**Dataset records:**
[Start of section]

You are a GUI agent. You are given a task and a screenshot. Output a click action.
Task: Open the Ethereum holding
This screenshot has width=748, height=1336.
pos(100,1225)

[End of section]
[Start of section]

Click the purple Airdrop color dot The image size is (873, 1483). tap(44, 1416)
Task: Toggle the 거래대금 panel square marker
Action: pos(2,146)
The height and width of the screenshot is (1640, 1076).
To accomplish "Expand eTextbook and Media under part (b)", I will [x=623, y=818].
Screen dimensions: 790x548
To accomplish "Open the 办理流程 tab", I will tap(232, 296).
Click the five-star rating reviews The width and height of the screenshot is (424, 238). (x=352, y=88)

[End of section]

**Exercise goal:**
Scan the data above for the word "Open" and report every line where it is found.

**Reply:**
Task: Open the Ethereum holding
To accomplish "Open the 办理流程 tab", I will tap(232, 296).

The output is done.